How new technology could prevent fatal large truck accidents

Large truck accidents are on the rise in the United States. After crashes involving large trucks reached an all-time low in 2009, collisions rose by nearly a third between 2009 and 2018. Although truck drivers are less likely to get in a crash than the average motorist, when they do collide with a car, the results are often catastrophic. Most large trucks weigh up to 20 to 30 times as much as a passenger vehicle.

However, according to a new study from the Insurance Institute for Highway Safety, equipping large trucks with new safety technology could drastically reduce truck accidents on the road.
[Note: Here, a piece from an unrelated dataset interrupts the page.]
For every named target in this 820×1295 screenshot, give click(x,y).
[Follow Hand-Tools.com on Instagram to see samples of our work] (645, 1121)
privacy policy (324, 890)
The results found that adding forward collision warning and automatic emergency braking (AEB) systems in large trucks could eliminate more than two out of every five accidents in which a large truck rear-ends another vehicle.
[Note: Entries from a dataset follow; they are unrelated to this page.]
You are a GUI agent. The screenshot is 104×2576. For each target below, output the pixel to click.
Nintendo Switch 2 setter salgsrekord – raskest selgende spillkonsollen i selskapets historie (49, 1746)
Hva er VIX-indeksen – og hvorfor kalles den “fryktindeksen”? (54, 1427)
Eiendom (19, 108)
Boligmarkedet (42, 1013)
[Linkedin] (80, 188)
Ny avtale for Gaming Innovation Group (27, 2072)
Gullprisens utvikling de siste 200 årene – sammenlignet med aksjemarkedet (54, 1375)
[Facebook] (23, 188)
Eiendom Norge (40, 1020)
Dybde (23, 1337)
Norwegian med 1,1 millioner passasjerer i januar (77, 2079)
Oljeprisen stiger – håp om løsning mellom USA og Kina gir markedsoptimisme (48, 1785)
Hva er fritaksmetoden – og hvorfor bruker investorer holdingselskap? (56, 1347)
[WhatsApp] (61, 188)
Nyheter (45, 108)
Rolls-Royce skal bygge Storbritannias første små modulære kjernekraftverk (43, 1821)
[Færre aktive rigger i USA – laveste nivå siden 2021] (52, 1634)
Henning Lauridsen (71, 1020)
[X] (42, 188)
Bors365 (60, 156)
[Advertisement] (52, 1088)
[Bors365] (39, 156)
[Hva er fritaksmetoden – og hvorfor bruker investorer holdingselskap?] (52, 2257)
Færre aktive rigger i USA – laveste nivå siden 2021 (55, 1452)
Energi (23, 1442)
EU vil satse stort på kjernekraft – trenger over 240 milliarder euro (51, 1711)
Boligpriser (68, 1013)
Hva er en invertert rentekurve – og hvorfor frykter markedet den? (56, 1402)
Understanding the equipment

According to the IIHS, front crash prevention technology utilizes cameras, radar and sensors to monitor what’s ahead on the roadway. When the system detects an obstacle, it alerts the driver to the hazard on the road.  AEB systems, as their name suggests, work by automatically applying the brakes when it detects an obstacle to prevent the collision or minimize its severity.

In the study, trucks with forward collision warning had 22% fewer front crashes than trucks that didn’t use this technology. Trucks equipped with AEB had 12% fewer crashes than those without either technology. When it came to rear-end truck crashes, which is what the technology is specifically designed to prevent, forward collision warning reduced crashes by 44% and AEB reduced crashes by 41% in the study.

The bottom line

While these safety systems can’t prevent all large truck accidents on the road, at the very least, they can make unavoidable accidents less severe by reducing the impact speed. The benefits these systems offer for reducing or preventing damage and saving lives is undeniable. Going forward, hopefully, these crash avoidance technologies will become standard features on all new large trucks.